Like so much of the world, the University of Florida suffered significant disruptions when the COVID-19 pandemic reached our shores in March 2020. Earlier memos on this page are a reminder of how quickly the situation changed. We went from “there are currently no restrictions or limitations on research activities,” on March 12th to “perform situational planning in the event that access to your research space is restricted,” on March 16th to “research activities that can be accomplished remotely should move to that modality now,” on March 23rd. For the next six weeks, most research on campus was halted.
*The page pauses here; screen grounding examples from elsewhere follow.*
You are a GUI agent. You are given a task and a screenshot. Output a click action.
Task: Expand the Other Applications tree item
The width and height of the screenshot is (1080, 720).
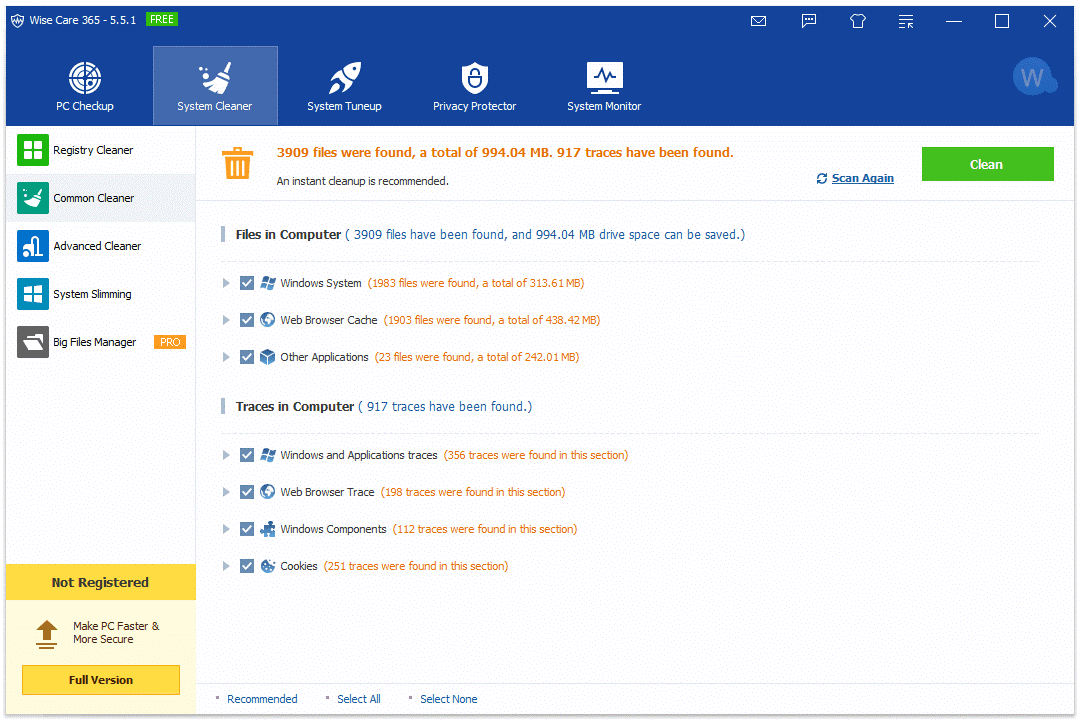(x=227, y=357)
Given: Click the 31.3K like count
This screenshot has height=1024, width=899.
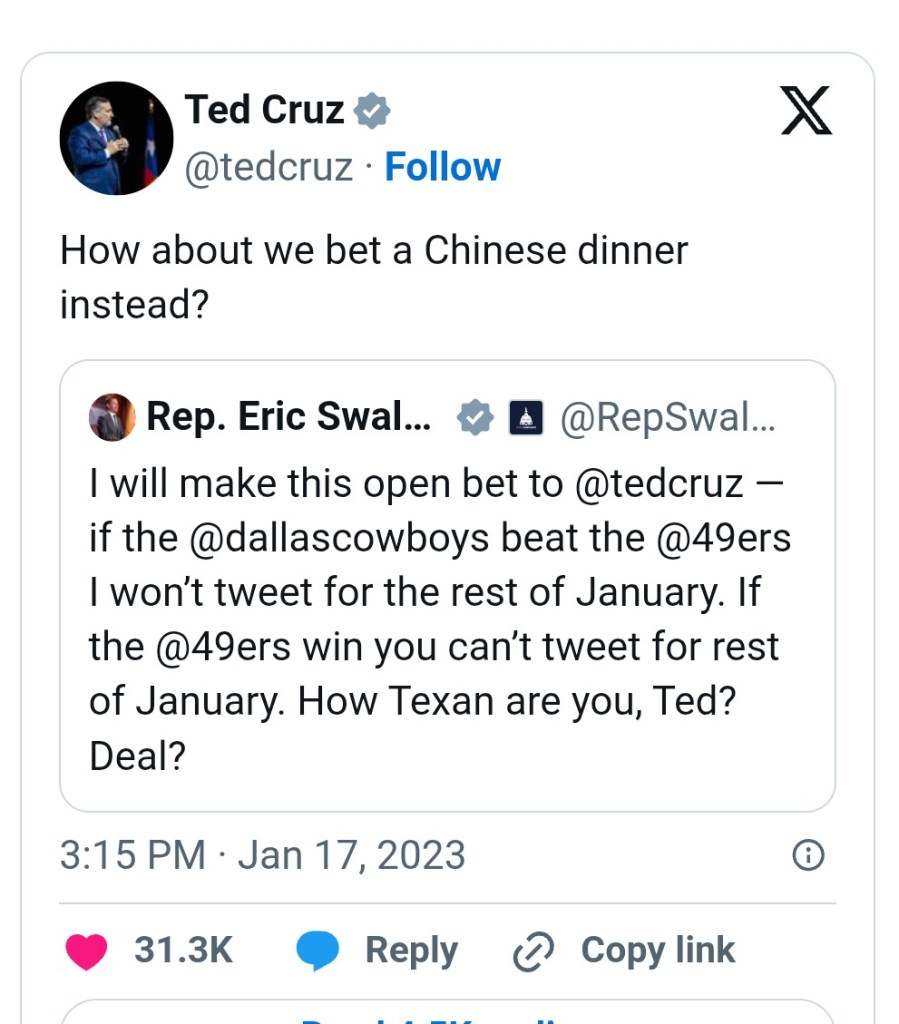Looking at the screenshot, I should click(183, 951).
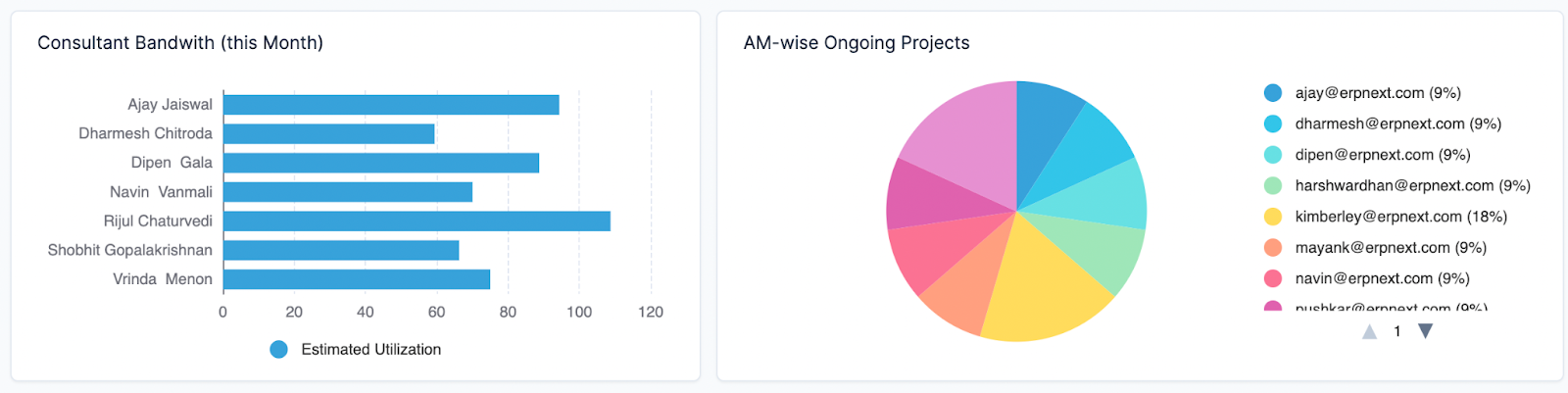This screenshot has height=393, width=1568.
Task: Click the Estimated Utilization legend dot
Action: (x=279, y=350)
But as the stories in this Sustaining Science compilation illustrate, the pursuit of knowledge continued. Faculty, staff and students did whatever they could to keep science moving forward. Some focused on the disease itself, from understanding it to preventing it to treating it. Others used their expertise to address shortages of personal protective equipment and medical devices.
And still others focused on the countless research projects under way. They brought samples home, they wrote new software, they published papers, and they applied for grants. They also sewed masks for health care workers and mixed hand sanitizer in vacant chemistry labs.
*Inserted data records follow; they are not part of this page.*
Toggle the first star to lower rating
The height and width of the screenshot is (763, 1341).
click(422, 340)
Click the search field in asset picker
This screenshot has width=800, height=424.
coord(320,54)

Almost as soon as the shutdown began, we started thinking about how to reopen. We established a task force of research leaders from throughout the university with a goal of securing a fully reconstituted research enterprise, akin to that which existed prior to the onset of the pandemic, while minimizing the risks of coronavirus transmission in the workplace through the deployment of PPE, social distancing, screening and other workplace practices.
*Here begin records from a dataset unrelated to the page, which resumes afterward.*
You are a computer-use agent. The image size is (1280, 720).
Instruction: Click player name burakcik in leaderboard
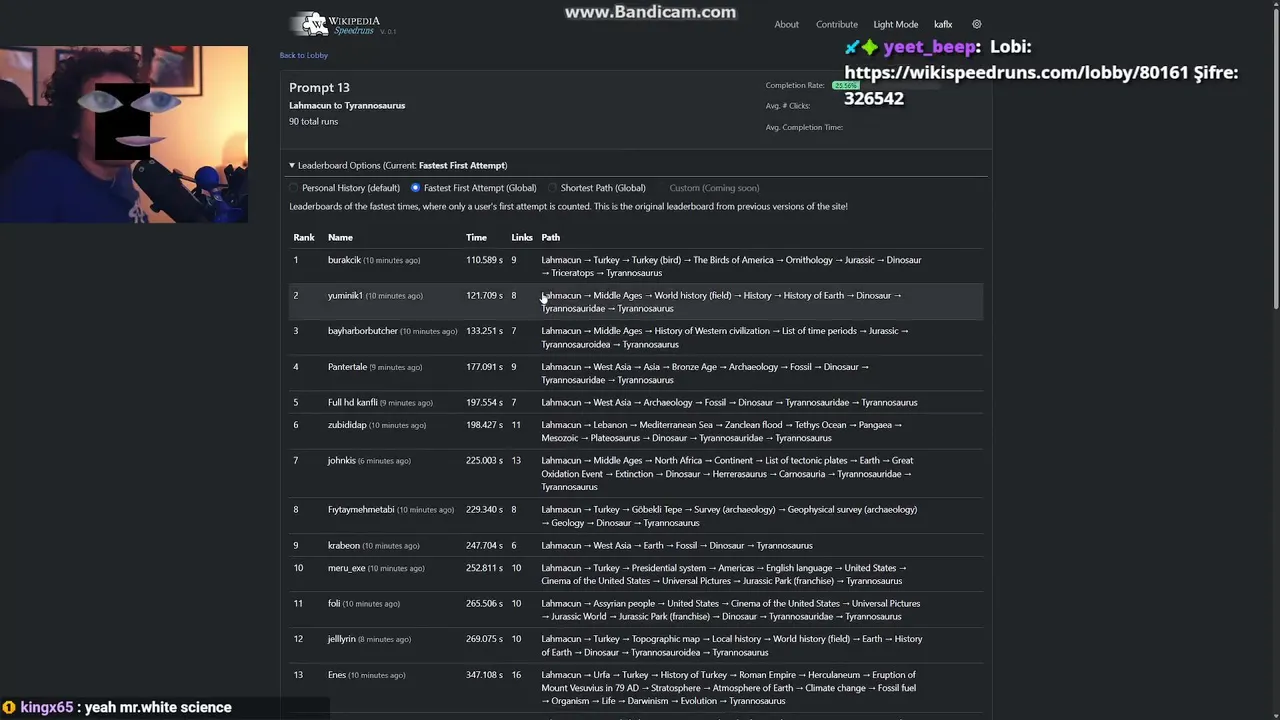344,260
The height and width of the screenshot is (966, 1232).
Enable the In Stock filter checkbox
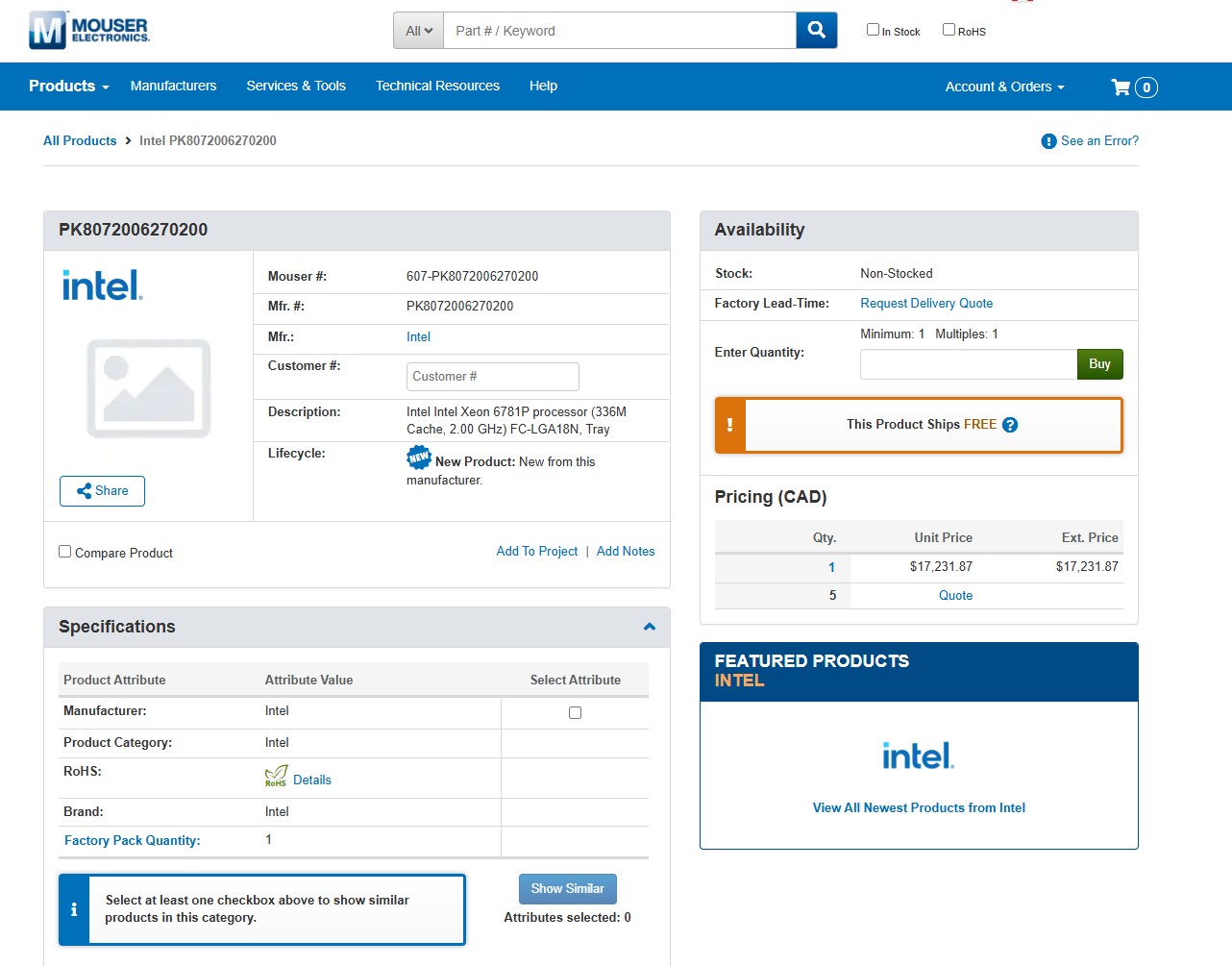[x=873, y=30]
The result of their efforts was a Research Resumption Plan with a phased reentry strategy that balances the need to resume research activities, the type of research environment and the density of research personnel, while keeping the health and safety of faculty and staff paramount.
We entered Stage 1 of that plan on May 18 and began the process of clearing faculty, staff and students to return to their research facilities. Since then we have authorized more than 7,000 people to return, as we moved to Stage 2 on June 1 and Stage 3 on June 18.
Much has changed in the world and at our university, but COVID-19 did not change the need for solutions to medical, environmental, social and other challenges that are immune to the demands of the coronavirus. Faculty are returning to their research labs because they know that science delayed is opportunity lost for people who could benefit from their discoveries, whether it’s a new medical treatment or a breakthrough technology.
The pace of change documented on this page has slowed, but whenever there is new information to share, this is where you will find it.
David Norton, Vice President for Research, University of Florida.